_Exercise instructions_
Your answer must consist solely of the lines from the one containing "Select the J2KImageReader" through the last line of the records below, reproduced exactly, with all pictures omitted.
************
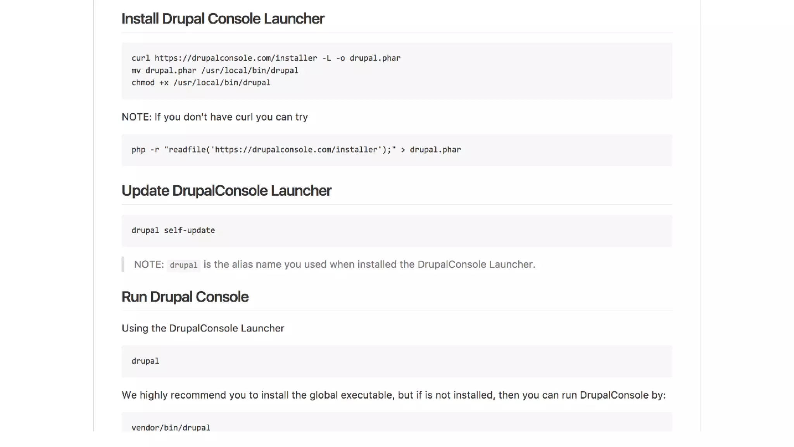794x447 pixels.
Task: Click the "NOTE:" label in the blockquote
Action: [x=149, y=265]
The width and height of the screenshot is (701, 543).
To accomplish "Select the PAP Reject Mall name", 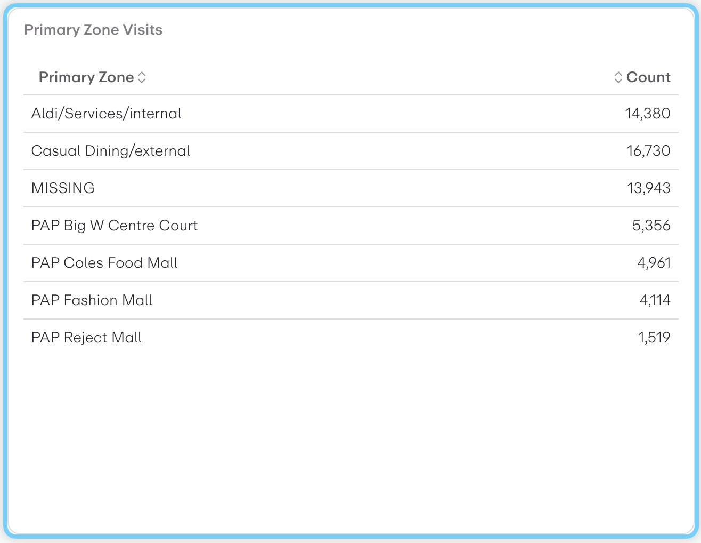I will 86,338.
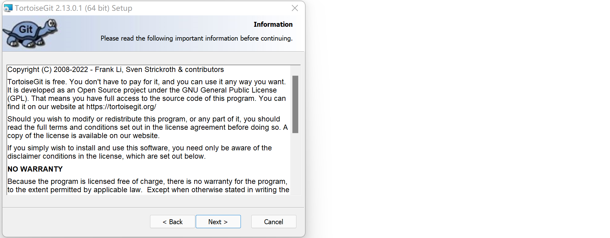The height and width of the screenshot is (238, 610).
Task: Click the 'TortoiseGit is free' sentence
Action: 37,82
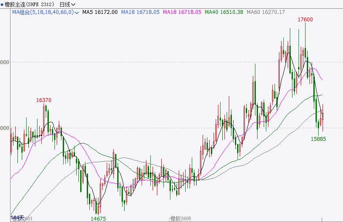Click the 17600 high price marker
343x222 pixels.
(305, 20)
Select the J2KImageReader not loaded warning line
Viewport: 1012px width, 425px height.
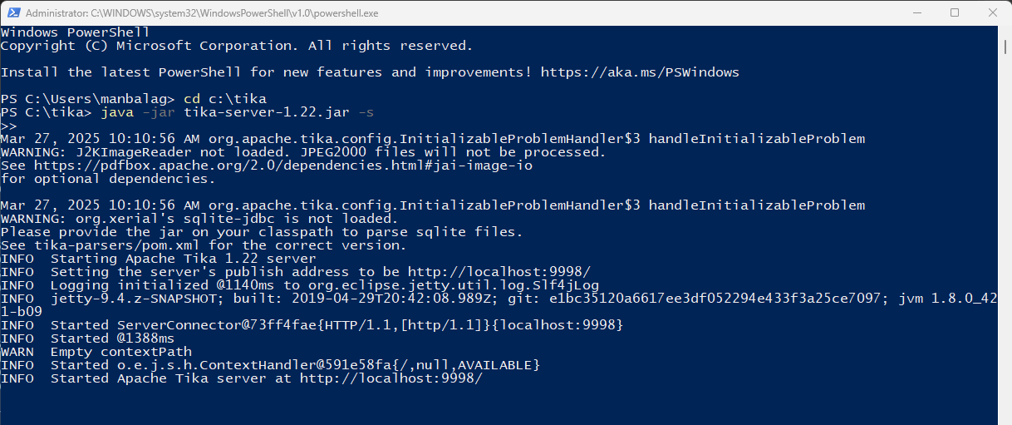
************
_Exercise output_
Select the J2KImageReader not loaded warning line
Viewport: 1012px width, 425px height.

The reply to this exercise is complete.